Was ist Psychodrama?
Psychodrama ist eine therapeutische Methode, die auf den österreichisch-amerikanischen Arzt und Psychiater Jacob Levy Moreno zurückgeht. Im Mittelpunkt des in den 1920er-Jahren entwickelten Therapieverfahrens steht ein symbolisches Rollenspiel. Persönliche Probleme, innere Konflikte und wiederkehrende Verhaltensmuster werden in verschiedenen Rollen dargestellt und in Handlungen übersetzt.
Ein wesentlicher Grundgedanke des Psychodramas ist, dass sich durch spontanes, kreatives und spielerisches Handeln neue Perspektiven eröffnen, welche im klassischen therapeutischen Gespräch oft nur schwer erreichbar sind. Durch das körperlich-emotionale Erleben sollen Teilnehmende die eigenen Gefühle besser verstehen und Unterstützung dabei bekommen, neue Perspektiven und Lösungsansätze zu entwickeln.
Wann kann Psychodrama helfen?

Zu den typischen Einsatzfeldern zählen psychische Probleme und Erkrankungen, beispielsweise:
- Anpassungsstörungen
- Posttraumatische Belastungsstörungen (PTBS)
- Persönlichkeitsstörungen
- Zwangsstörungen
- Depressive Erkrankungen
- Ängste
- Suchterkrankungen
- Soziale Isolation
- Burnout
Neben klassischen therapeutischen Settings findet das Psychodrama zunehmend Anwendung in anderen Bereichen, etwa in:
- Coachings
- Paar- und Familienberatungen
- Schulen
- Unternehmen
Nach Morenos Auffassung eignet sich die Methode besonders für die Arbeit mit Kindern und Jugendlichen, da das spielerische Vorgehen ihrer natürlichen Ausdrucksweise entspricht.

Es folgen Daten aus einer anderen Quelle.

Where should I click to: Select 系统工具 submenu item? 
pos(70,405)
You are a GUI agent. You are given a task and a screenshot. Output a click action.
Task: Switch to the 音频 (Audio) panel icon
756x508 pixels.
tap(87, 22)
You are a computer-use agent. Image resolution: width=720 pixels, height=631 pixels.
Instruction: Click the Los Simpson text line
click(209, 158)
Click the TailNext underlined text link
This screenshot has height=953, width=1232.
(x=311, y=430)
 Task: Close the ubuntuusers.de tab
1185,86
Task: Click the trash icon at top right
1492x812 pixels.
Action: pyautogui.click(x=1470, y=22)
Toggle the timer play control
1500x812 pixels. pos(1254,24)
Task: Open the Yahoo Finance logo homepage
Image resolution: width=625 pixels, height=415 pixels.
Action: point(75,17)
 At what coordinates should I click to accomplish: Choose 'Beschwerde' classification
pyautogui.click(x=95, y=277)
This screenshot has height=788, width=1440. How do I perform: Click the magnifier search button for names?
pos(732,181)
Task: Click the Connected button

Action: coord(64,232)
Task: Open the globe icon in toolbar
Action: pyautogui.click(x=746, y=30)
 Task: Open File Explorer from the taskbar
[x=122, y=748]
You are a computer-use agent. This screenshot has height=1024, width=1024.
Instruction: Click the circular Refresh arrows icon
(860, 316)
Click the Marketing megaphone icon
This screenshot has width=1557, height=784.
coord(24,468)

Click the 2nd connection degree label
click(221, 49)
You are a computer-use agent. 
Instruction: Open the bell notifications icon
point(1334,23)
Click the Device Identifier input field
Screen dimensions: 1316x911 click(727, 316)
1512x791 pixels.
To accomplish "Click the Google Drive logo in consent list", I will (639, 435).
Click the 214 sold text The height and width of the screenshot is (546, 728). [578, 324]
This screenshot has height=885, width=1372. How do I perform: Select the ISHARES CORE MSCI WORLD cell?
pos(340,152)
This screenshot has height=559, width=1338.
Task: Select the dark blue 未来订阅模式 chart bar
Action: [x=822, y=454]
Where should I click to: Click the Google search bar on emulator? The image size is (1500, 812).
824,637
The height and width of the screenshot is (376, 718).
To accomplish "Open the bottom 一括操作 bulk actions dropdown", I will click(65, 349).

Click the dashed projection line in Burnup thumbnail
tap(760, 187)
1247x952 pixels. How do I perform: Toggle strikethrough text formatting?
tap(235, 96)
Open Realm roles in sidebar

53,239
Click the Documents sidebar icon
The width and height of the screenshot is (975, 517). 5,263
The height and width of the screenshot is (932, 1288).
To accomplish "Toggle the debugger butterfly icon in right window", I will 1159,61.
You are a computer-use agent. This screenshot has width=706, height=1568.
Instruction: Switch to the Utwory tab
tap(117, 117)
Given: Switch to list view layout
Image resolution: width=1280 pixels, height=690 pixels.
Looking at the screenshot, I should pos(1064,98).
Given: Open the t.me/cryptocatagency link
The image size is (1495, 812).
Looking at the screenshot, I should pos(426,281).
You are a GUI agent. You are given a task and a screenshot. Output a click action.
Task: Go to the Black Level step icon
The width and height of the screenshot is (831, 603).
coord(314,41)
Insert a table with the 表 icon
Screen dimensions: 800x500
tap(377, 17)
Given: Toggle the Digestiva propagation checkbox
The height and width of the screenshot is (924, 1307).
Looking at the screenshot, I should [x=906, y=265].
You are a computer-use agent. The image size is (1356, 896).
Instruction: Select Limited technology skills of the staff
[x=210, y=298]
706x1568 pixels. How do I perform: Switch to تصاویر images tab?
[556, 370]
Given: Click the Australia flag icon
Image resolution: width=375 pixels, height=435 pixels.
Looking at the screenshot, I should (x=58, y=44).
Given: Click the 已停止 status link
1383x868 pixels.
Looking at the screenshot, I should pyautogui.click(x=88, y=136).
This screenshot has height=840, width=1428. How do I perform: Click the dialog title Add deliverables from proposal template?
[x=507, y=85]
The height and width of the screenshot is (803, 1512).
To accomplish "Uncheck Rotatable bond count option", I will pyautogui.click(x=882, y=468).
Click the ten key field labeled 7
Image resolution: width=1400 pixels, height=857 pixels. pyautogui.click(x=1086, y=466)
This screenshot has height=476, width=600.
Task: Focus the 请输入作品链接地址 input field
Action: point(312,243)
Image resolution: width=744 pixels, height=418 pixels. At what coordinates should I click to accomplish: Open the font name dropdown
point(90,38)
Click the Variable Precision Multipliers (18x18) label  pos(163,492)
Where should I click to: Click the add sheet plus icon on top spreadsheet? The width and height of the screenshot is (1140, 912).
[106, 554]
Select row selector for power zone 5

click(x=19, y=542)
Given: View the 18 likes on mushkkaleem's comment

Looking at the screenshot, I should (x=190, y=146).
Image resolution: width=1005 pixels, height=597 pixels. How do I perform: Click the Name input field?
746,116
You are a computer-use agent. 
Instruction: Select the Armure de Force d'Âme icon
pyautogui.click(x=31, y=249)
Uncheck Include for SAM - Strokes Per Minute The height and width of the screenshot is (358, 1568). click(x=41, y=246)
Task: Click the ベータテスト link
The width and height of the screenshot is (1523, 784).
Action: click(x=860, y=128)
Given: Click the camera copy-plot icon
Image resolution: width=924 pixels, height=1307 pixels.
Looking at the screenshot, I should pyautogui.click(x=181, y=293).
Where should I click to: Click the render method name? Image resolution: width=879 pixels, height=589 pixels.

Psychodrama – was sagt die Wissenschaft?
Wissenschaftliche Belege für die Wirksamkeit der Methode sind bislang selten. Einige Untersuchungen deuten darauf hin, dass Psychodrama die Persönlichkeitsentwicklung unterstützen und bei der Verarbeitung von Gefühlen wie Wut und Aggressivität helfen kann. Es fehlen jedoch hochwertige Studien, die einen positiven Effekt bei diagnostizierten psychischen Erkrankungen nachweisen. Psychodrama zählt in Deutschland nicht zu den psychotherapeutischen Richtlinienverfahren. Die gesetzlichen Krankenkassen übernehmen die Kosten daher in der Regel nicht.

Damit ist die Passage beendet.